Davacı ... ile davalılar 1-... 2- ... A.Ş. aralarındaki alacak davasına dair İstanbul 24. Asliye Hukuk Mahkemesinden verilen 12/11/2019 tarihli ve 2019/65 E. 2019/302 K. sayılı hükmün onanması hakkında Dairemizce verilen 28/06/2021 tarihli ve 2020/6420 E. 2021/7418 K. sayılı karara karşı, davalı ...Ş. vekili tarafından kararın düzeltilmesi istenilmiştir.
Düzeltme isteğinin süresi içinde olduğu anlaşıldıktan sonra dosyadaki bütün kağıtlar okunup gereği düşünüldü:
Y A R G I T A Y K A R A R I
Davacı, avukat olduğunu, davalı şirketin diğer davalı bankada bulunan hesabındaki 78.690,53 TL bakiyesine 26.07.2013 tarihinde hukuka aykırı olarak konulan blokenin kaldırılması için davalı şirket tarafından 06.08.2013 tarihli vekaletname ile vekil olarak tayin edildiğini, öncelikle davalı bankaya blokenin kaldırılması konusunda ihtarname gönderdiğini, blokenin kaldırılmaması nedeni ile takip başlattığını, itiraz üzerine duran takibin devamı için de itirazın iptali davası açtığını, dava devam ederken davalı şirketin 29.01.2014 tarihli azilname ile kendisini azlettiğini, davalı şirket temsilcisi ...’in 28.01.2014 tarihli “davadan feragat dilekçesi” sunduğunu, icra takibi ve dava dosyasının feragat ile sonuçlandığını, davalıların sulh olmaları nedeni ile Avukatlık Kanunun 165. maddesi uyarınca vekalet ücretinden müteselsilen sorumlu olduklarını ileri sürerek ve fazlaya ilişkin hakları saklı kalmak kaydı ile 38.646,17 TL akdi ve karşı yan vekalet ücretinin 28.01.2014 tarihinden itibaren işleyecek reeskont faizi ile davalılardan müteselsilen tahsilini talep ve dava etmiştir.
Davalı ...Ş. vekili davanın reddini dilemiş; diğer davalı şirket davaya cevap vermemiştir.
Mahkemece, bozma ilamına uyularak davanın kısmen kabulü ile, 33.330,96 TL nin dava tarihinden itibaren davalılardan müteselsilen alınarak davacıya verilmesine karar verilmiş, hükmün davalı ...Ş. vekili tarafından temyiz edilmesi üzerine Dairemizin 28/06/2021 günlü ve 2020/6420E.-2021/7418K. sayılı ilamı ile onanmasına karar verilmiş olup, bu sefer davalı ...Ş. vekili karar düzeltme talebinde bulunmuştur.
Dava, vekalet ücreti alacağının tahsili istemine ilişkin olup davacı avukat, müvekkili olan davalı ......Ltd.Şti. tarafından vekili olarak diğer davalı ...Ş.’ye karşı açmış olduğu itirazın iptaline ilişkin davada, tarafların sulh olduklarını ileri sürerek, Avukatlık Kanunu'nun 165. maddesi gereğince hem müvekkili davalı ......Ltd.Şti.’ye hem de diğer davalı ...Ş.’ye karşı ücret alacağının tahsili istemiyle eldeki davayı açmıştır.
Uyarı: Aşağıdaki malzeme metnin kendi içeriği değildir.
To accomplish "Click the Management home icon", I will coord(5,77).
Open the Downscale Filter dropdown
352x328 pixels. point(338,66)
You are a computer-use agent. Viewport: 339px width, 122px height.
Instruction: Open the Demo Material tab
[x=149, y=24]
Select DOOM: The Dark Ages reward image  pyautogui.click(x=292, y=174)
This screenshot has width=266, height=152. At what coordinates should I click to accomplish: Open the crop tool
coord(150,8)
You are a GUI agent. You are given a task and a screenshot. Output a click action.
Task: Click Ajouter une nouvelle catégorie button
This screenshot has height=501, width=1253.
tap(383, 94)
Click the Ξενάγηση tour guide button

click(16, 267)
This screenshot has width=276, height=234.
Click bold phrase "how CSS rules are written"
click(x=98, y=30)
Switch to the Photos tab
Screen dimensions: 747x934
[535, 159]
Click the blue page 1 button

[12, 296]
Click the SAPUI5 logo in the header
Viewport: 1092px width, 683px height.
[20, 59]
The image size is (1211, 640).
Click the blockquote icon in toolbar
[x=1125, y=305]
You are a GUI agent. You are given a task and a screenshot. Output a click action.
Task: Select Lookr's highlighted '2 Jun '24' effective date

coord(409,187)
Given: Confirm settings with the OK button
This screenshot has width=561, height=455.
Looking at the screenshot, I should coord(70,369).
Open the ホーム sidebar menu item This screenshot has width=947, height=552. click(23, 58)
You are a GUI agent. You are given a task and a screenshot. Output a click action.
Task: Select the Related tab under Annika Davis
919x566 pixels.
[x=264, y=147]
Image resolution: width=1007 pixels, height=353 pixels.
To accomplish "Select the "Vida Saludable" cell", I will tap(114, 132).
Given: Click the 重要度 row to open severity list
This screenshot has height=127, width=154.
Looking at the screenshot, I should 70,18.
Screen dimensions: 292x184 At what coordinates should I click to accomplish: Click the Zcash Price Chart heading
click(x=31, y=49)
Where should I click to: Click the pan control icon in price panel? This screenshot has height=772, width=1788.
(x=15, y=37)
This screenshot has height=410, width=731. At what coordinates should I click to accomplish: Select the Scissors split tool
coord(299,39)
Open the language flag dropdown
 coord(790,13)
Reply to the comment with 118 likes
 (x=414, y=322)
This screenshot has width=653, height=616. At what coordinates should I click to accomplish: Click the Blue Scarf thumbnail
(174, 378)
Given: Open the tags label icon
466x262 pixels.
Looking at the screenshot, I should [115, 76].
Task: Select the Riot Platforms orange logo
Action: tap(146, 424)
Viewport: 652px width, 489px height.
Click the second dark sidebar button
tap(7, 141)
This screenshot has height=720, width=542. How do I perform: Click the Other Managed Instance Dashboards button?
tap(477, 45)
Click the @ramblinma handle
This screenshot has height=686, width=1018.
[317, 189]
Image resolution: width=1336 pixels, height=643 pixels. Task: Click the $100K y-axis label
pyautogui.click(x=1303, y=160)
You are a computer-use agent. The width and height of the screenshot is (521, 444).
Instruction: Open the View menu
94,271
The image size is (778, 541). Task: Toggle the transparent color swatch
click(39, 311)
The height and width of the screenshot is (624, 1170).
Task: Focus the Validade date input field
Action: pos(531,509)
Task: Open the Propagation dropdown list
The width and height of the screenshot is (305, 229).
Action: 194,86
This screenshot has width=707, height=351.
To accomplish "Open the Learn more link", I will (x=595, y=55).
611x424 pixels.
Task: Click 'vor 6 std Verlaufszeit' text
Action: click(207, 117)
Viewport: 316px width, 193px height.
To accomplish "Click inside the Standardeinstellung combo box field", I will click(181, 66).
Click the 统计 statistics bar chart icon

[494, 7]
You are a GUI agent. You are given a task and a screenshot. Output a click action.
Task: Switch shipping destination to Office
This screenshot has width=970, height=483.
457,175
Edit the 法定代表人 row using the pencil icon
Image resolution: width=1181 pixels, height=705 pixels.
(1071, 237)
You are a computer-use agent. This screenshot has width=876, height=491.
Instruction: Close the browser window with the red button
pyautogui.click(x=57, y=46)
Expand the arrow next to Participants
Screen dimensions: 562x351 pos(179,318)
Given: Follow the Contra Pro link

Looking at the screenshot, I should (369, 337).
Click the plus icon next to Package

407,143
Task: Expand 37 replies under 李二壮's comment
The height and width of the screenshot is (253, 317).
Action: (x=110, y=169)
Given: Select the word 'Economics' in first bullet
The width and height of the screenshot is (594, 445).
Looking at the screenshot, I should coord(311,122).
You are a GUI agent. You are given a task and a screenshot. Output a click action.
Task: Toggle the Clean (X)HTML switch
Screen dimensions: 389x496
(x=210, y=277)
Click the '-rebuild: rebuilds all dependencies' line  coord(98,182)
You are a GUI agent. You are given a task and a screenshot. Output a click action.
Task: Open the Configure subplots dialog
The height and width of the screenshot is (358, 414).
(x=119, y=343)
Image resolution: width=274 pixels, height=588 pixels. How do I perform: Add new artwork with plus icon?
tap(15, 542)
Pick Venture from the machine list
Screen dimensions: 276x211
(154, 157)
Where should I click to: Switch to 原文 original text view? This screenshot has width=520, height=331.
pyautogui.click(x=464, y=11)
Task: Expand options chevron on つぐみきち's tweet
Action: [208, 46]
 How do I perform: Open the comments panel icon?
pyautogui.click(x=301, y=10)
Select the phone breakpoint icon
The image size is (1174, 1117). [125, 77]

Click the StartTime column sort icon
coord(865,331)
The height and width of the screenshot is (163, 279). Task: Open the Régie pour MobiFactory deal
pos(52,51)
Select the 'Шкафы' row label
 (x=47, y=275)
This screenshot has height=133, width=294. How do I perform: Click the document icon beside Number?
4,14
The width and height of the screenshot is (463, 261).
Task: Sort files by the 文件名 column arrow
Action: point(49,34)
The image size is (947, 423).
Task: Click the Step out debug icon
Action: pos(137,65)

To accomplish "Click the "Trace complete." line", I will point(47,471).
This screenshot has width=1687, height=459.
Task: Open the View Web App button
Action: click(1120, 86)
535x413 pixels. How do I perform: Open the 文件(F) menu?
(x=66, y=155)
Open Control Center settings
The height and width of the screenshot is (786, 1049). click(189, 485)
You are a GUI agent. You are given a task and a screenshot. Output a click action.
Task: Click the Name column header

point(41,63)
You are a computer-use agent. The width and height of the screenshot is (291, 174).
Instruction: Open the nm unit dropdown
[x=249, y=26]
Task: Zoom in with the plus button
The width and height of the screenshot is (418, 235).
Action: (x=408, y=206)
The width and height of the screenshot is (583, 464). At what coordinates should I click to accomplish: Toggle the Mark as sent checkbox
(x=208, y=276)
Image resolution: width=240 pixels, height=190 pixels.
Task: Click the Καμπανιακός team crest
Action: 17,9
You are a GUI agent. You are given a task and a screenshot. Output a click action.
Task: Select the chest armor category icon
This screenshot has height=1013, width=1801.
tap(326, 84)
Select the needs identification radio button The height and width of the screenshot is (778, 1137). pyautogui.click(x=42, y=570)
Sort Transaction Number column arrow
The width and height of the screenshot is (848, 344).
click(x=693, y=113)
Mahkemece davanın kısmen kabulüne ilişkin kararın davalı ...Ş. vekilinin temyizi üzerine Dairemizin 28/06/2021 günlü ve 2020/6420E.-2021/7418K. sayılı ilamı ile onanmasına karar verilmiştir.
Hemen belirtilmelidir ki; kural olarak sonradan yürürlüğe giren yasa hükümlerinin ve İçtihadı Birleştirme Kararlarının kazanılmış hak (usulü müktesep hak) ilkesinin 28.6.1960 tarihli,
21/9 Sayılı İçtihadı Birleştirme Kararı gereğince istisnai niteliği gereği kesin hüküm halini almamış eldeki davalarda da gözetilmesi ve uygulanması gerekeceği tartışmasızdır.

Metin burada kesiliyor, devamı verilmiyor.